> Task material:

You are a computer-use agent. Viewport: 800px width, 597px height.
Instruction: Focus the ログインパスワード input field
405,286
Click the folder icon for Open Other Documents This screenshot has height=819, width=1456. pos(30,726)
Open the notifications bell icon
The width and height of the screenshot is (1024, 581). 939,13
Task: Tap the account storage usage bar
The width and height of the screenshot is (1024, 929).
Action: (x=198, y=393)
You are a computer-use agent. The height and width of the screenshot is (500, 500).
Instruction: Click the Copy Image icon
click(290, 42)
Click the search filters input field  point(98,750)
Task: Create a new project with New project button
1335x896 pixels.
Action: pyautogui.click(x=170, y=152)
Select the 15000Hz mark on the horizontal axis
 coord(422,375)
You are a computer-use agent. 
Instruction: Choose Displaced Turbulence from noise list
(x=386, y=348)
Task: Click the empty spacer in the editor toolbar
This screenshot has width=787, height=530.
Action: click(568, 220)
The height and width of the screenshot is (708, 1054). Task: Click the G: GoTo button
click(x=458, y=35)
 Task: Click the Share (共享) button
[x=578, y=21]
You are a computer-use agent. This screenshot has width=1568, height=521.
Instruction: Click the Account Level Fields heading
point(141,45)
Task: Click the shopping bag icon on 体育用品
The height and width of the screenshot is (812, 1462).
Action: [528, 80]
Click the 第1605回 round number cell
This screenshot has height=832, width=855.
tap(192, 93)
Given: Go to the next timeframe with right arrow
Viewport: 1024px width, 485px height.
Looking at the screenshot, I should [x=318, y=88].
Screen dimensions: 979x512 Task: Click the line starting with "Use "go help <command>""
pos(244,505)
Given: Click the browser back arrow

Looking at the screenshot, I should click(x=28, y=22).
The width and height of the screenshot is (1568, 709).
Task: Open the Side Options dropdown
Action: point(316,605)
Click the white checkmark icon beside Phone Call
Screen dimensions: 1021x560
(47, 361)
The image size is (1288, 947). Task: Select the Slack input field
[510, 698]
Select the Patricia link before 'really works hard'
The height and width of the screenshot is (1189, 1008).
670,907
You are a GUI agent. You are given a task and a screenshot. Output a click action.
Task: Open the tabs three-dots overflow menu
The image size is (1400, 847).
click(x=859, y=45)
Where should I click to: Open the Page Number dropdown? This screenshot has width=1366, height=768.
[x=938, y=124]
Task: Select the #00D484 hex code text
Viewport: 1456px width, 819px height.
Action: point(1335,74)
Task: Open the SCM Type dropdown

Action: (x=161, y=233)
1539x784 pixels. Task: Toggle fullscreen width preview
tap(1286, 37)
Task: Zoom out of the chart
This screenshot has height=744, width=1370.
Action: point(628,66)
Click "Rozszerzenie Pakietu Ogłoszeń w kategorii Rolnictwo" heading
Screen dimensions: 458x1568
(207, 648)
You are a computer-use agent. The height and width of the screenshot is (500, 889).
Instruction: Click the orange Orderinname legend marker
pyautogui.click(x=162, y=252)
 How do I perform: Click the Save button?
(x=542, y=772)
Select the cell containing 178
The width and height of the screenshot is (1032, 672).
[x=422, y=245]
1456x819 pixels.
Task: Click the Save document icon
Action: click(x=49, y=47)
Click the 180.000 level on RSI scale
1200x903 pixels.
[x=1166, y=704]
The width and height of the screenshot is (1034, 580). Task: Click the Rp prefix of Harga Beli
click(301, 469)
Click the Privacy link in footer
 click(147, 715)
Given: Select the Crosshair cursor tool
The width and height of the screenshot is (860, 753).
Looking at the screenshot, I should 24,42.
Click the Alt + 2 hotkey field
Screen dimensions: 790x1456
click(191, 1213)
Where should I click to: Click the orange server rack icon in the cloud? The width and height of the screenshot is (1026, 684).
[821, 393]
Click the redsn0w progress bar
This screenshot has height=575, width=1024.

> Exercise details: Please transcribe the records without any changes, starting at the line that contains "Task: Click the shopping bag icon on 体育用品" and ending at the line that contains "Looking at the screenshot, I should [x=318, y=88].".

> Finished task:
Task: Click the shopping bag icon on 体育用品
The height and width of the screenshot is (812, 1462).
Action: [528, 80]
Click the 第1605回 round number cell
This screenshot has height=832, width=855.
tap(192, 93)
Given: Go to the next timeframe with right arrow
Viewport: 1024px width, 485px height.
Looking at the screenshot, I should [x=318, y=88].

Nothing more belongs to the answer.